J’emporte alors le bijou sur la scène, et le remettant furtivement à mon domestique, je lui donne l’ordre de courir en toute hâte chez un horloger pour y faire remettre un autre verre.
Une demi-heure après, je reviens auprès du propriétaire de la montre, et la lui rendant:
—Mon Dieu! Monsieur, lui dis-je, je viens de m’apercevoir avec regret que l’heure avancée de la soirée ne me permet pas de faire le tour que je vous ai promis; mais comme j’espère avoir encore le plaisir de vous voir à mes séances, veuillez me le rappeler la première fois que vous viendrez, et je pourrai alors vous faire jouir de cette intéressante expérience... J’étais sauvé.
Cependant le public entrait à Saint-James, mais avec tant de calme que, bien que la loge où je m’habillais fût près de la scène, je n’entendais aucun bruit dans la salle. J’en étais effrayé, car ces entrées paisibles sont en France le pronostic certain d’une mauvaise recette pour le directeur, et pour l’artiste les sinistres préliminaires d’un insuccès, disons le mot, d’un fiasco.
Dès que je fus en mesure de me présenter sur la scène, je courus au trou du rideau.
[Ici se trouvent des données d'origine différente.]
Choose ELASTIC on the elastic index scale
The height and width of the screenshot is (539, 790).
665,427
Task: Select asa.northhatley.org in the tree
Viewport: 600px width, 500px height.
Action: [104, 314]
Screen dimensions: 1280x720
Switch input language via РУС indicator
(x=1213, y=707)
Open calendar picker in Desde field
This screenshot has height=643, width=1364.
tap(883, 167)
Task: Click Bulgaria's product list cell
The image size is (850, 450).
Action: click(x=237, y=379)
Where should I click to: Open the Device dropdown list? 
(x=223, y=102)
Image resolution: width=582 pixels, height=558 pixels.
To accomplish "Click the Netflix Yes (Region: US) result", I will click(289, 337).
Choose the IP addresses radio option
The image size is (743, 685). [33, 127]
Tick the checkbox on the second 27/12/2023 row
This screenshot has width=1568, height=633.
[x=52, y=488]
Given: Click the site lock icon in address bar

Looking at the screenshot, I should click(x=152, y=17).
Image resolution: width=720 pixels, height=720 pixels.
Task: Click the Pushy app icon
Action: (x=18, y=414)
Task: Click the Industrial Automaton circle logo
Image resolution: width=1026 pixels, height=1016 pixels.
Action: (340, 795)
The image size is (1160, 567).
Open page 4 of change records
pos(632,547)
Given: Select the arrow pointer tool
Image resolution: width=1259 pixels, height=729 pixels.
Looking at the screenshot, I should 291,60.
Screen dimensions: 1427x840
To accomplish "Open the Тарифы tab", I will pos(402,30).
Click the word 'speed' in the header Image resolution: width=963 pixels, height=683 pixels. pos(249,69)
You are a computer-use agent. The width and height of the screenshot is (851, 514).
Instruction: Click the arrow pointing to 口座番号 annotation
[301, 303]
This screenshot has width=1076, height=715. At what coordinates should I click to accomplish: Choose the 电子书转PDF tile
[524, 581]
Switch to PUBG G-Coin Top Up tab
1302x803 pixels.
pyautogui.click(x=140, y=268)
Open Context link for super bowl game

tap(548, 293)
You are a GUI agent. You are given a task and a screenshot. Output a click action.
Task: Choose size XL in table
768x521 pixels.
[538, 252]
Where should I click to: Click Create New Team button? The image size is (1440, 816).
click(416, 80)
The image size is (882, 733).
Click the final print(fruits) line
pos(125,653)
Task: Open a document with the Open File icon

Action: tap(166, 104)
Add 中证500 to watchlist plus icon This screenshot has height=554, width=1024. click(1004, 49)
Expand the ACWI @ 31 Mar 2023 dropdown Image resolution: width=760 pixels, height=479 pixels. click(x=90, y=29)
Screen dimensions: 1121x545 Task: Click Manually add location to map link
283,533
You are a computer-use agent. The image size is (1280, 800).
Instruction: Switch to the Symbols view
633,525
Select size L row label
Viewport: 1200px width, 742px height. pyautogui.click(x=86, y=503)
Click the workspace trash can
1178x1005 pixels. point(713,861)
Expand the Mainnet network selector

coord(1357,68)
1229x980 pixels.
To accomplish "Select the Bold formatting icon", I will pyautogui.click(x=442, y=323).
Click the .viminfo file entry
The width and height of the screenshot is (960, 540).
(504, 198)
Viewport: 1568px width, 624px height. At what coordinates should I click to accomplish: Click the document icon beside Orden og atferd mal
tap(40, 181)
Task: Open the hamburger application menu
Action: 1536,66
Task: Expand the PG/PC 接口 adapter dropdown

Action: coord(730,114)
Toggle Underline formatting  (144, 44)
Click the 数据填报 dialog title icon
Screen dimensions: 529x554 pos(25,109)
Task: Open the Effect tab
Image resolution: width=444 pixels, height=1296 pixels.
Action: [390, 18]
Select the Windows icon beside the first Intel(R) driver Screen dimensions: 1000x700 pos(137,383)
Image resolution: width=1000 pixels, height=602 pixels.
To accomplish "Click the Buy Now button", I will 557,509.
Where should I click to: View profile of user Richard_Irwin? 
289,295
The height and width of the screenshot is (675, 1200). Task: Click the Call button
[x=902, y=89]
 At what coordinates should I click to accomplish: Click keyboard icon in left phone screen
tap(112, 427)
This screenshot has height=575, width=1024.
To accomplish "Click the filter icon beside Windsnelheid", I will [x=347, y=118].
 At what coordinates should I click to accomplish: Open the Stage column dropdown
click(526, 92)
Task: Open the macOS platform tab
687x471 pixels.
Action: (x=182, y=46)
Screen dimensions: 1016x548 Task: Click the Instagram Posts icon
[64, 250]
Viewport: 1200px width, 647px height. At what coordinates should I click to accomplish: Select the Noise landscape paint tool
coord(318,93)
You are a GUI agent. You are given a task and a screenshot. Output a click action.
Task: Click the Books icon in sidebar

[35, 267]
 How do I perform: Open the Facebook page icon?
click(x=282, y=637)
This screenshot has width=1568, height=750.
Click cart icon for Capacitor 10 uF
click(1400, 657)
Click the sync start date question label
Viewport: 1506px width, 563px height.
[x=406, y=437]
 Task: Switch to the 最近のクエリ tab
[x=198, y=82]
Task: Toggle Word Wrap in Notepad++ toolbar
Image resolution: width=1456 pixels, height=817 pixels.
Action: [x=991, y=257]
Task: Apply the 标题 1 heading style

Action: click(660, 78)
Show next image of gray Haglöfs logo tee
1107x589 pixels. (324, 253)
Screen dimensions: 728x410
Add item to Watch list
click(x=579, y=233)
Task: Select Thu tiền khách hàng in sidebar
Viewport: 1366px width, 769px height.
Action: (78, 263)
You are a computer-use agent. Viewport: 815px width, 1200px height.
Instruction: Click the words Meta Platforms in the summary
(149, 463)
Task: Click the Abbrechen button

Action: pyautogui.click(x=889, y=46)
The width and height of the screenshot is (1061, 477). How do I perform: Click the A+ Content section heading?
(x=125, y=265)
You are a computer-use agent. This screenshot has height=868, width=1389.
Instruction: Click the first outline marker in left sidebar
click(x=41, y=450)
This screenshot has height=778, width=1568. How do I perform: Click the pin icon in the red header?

Je vis alors avec autant de surprise que de joie la salle complètement remplie et présentant en outre la plus charmante société que j’eusse encore vue.
Il faut dire aussi que le théâtre Saint-James est un établissement hors ligne; il est en quelque sorte un point de réunion pour la fine fleur de l’aristocratie anglaise, qui s’y rend dans le double but de jouir du spectacle et de se perfectionner dans la prononciation de la langue française.
Un fait donnera une idée de l’élégance, du ton et de la tenue des spectateurs: il n’est permis à aucune dame de garder son chapeau; si élégant qu’il soit, elle doit en entrant le déposer au vestiaire. Cette mesure, du reste, rentre dans les habitudes anglaises, car les dames vont à ce théâtre en toilette de bal, c’est-à-dire coiffées en cheveux et décolletées autant que la mode et les convenances le permettent. De leur côté, les hommes s’y présentent vêtus de l’habit noir, cravatés de blanc et gantés d’une manière irréprochable.